== Brano proposto

Gli avvocati si sono concentrati sul clima di tensione che viveva il paese durante i primi mesi dell’emergenza pandemica, avvertito in modo particolare nelle carceri dopo le rivolte nel mese di marzo. In questo quadro hanno operato un acrobatico capovolgimento dei ruoli perché le vittime dovrebbero identificarsi con gli agenti di polizia penitenziaria, mandati al macello per gestire i momenti di crisi. Al fronte, lontani dai posti di comando, sarebbero stati i soli a sporcarsi le mani mantenendo l’ordine senza batter ciglio. Di fatto, nelle discussioni degli avvocati e degli imputati che si sono confrontati direttamente con il tribunale, il contesto emergenziale è diventato un protagonista indiscusso, un presupposto necessario per offrire una giustificazione alle condotte più discutibili. Una forza motrice irrefrenabile che ha guidato la mano degli attori.
«La polizia penitenziaria è un corpo militarmente organizzato e, pertanto, l’ordine dei superiori non può essere messo in discussione», hanno recuperato gli avvocati la retorica strategia difensiva dei corpi militari, rispetto alla capacità di autodeterminarsi nello svolgimento delle proprie mansioni. Per quanto concerne invece l’ipotesi di “tortura”, secondo le difese questa costruzione giuridica è scarsamente interpretativa: bisogna isolare i singoli frame, identificare esattamente il soggetto e la condotta tenuta durante il 6 e nei giorni seguenti perché il singolo schiaffo, calcio o la testata non possono essere intesi come tortura.

====

(Compito da svolgere) Ricopia parola per parola il brano sulle difese degli agenti di polizia penitenziaria tra "Gli avvocati si" e "mano degli attori.", estremi compresi.

== Voci fornite

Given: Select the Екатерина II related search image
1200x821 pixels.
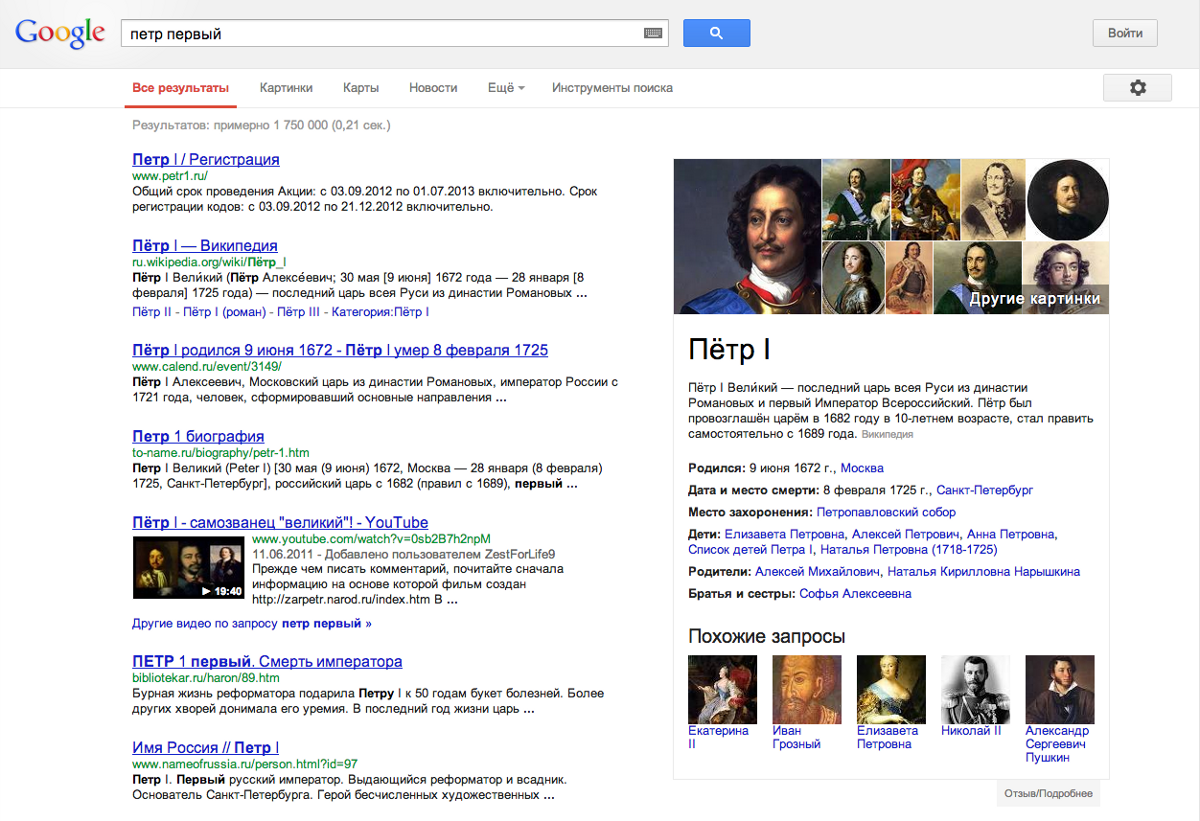Looking at the screenshot, I should click(722, 689).
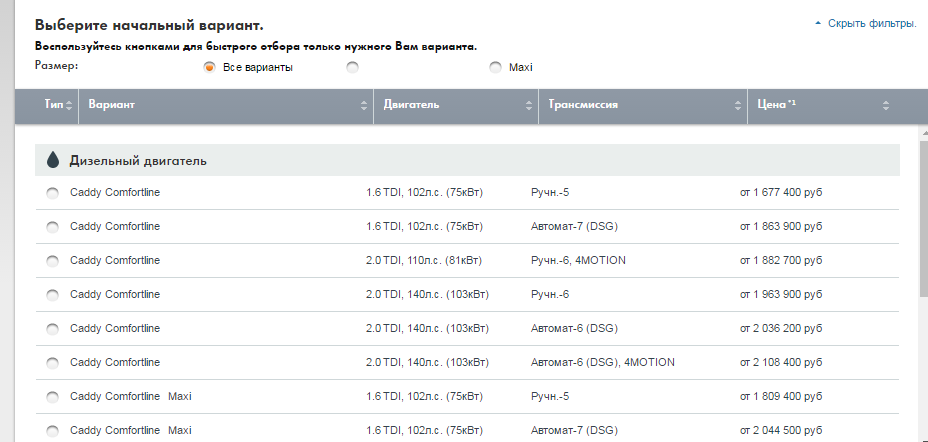Sort by Вариант column arrows

click(x=363, y=105)
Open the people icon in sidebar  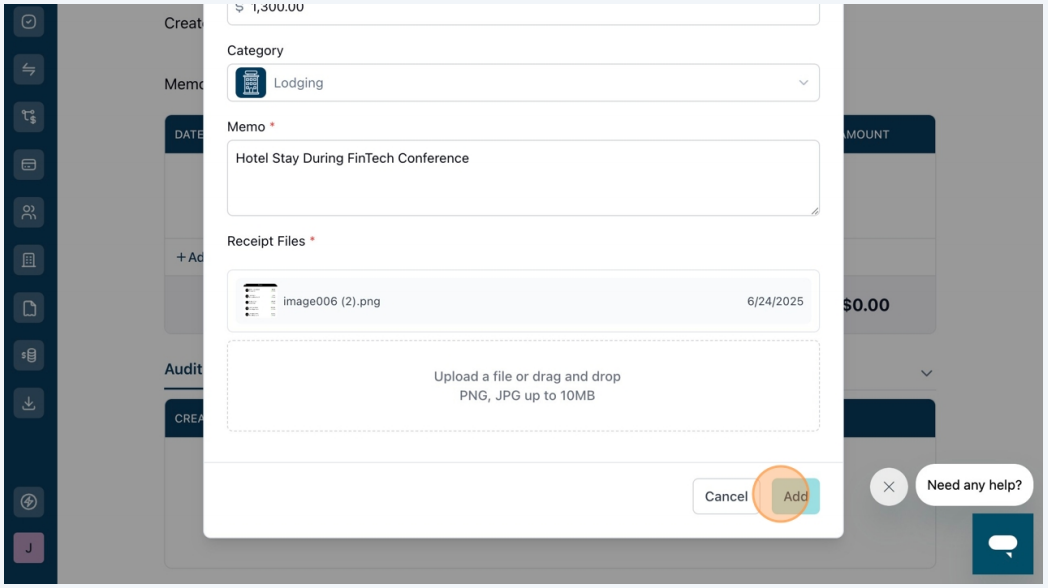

====

(Compito svolto)
Gli avvocati si sono concentrati sul clima di tensione che viveva il paese durante i primi mesi dell’emergenza pandemica, avvertito in modo particolare nelle carceri dopo le rivolte nel mese di marzo. In questo quadro hanno operato un acrobatico capovolgimento dei ruoli perché le vittime dovrebbero identificarsi con gli agenti di polizia penitenziaria, mandati al macello per gestire i momenti di crisi. Al fronte, lontani dai posti di comando, sarebbero stati i soli a sporcarsi le mani mantenendo l’ordine senza batter ciglio. Di fatto, nelle discussioni degli avvocati e degli imputati che si sono confrontati direttamente con il tribunale, il contesto emergenziale è diventato un protagonista indiscusso, un presupposto necessario per offrire una giustificazione alle condotte più discutibili. Una forza motrice irrefrenabile che ha guidato la mano degli attori.